Infants and older adults are both more vulnerable to temperature swings, but for different reasons. Newborns and young children have functional heat production and cooling systems, but those systems are easily overwhelmed. A baby’s small body mass and large surface area relative to weight mean they lose heat quickly, and their ability to sustain a defense against cold or hot conditions is limited. Both hypothermia and overheating can develop fast.

In older adults, the resting body temperature tends to be lower than in younger people. The body’s ability to sense temperature changes also declines with age, so the threshold for triggering sweating or shivering shifts. Responses to heat or cold are often delayed or insufficient. One clinically important consequence: older adults may not mount a typical fever during infection. In some cases, a serious infection produces a below-normal temperature instead, which can mask the severity of the illness.

Medications and Substances

A wide range of medications interfere with your body’s ability to regulate temperature. This is especially important during heat waves or intense physical activity. The main categories include:

  • Psychiatric medications: Antidepressants (including SSRIs and older tricyclic types), antipsychotics, stimulants used for ADHD, and mood stabilizers can all impair sweating or raise metabolic heat production.
  • Heart and blood pressure medications: Diuretics increase fluid loss, while beta blockers and calcium channel blockers can reduce the heart’s ability to increase blood flow to the skin for cooling.
  • Antihistamines: Older-generation allergy medications with anticholinergic properties suppress sweating.
  • Thyroid replacement: By increasing metabolic rate, these medications raise baseline heat production.
  • Alcohol and stimulants: Alcohol dilates blood vessels and impairs the body’s temperature sensing. Stimulants like amphetamines and cocaine raise metabolic rate and core temperature directly.

If you take any of these and spend time in hot conditions, your risk of heat-related illness is meaningfully higher than someone who doesn’t.

Heat, Cold, and Humidity

Your environment sets the stage for how well your cooling and heating systems work.
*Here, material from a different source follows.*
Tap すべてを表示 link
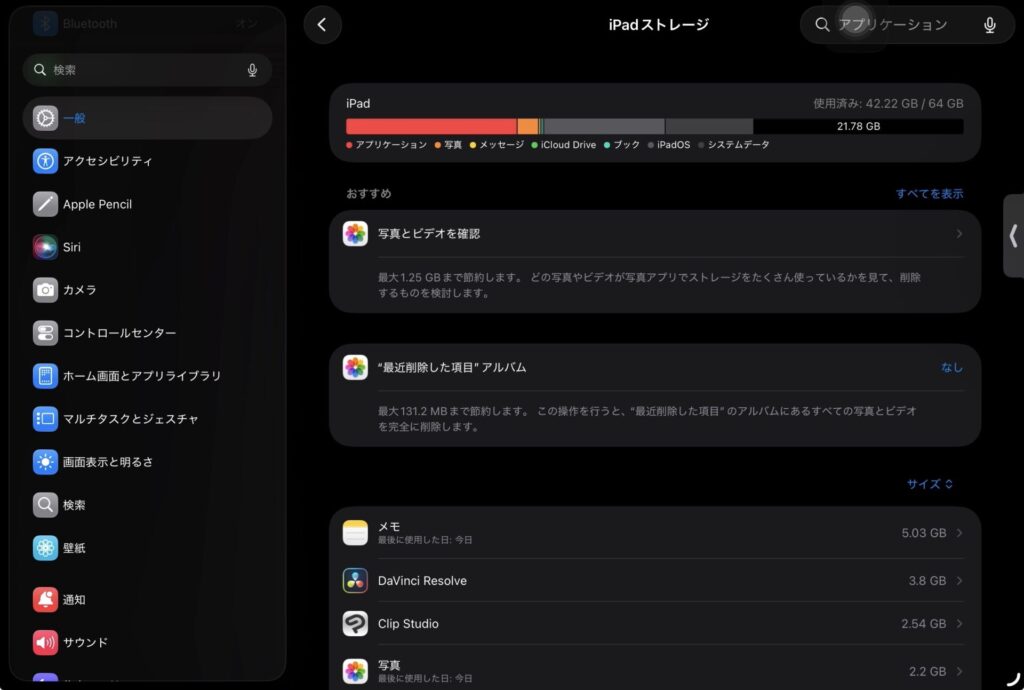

In dry heat, sweating is highly effective because sweat evaporates quickly, pulling heat away from the skin. As humidity rises, the air holds more moisture and evaporation slows dramatically. This is why 90°F with high humidity feels far more dangerous than 100°F in a desert. Your body is still producing sweat, but it pools on the skin instead of evaporating, so the cooling effect drops.

Cold environments force the body to conserve and generate heat. Wind accelerates heat loss from exposed skin, and water conducts heat away from the body roughly 25 times faster than air at the same temperature. This is why falling into cold water is so much more dangerous than standing in cold air.

Where You Measure Matters

The number on your thermometer depends partly on where you take the reading. Rectal temperature is considered the closest to true core temperature. Armpit (axillary) readings run about 1°C (1.8°F) lower than rectal in people older than one month. Oral readings fall somewhere in between, influenced by recent eating or drinking. Forehead and ear thermometers offer convenience but tend to be less precise.

These differences matter when you’re trying to assess a fever. An armpit reading of 99°F might correspond to an actual core temperature closer to 100.8°F, which changes whether the reading qualifies as a true fever.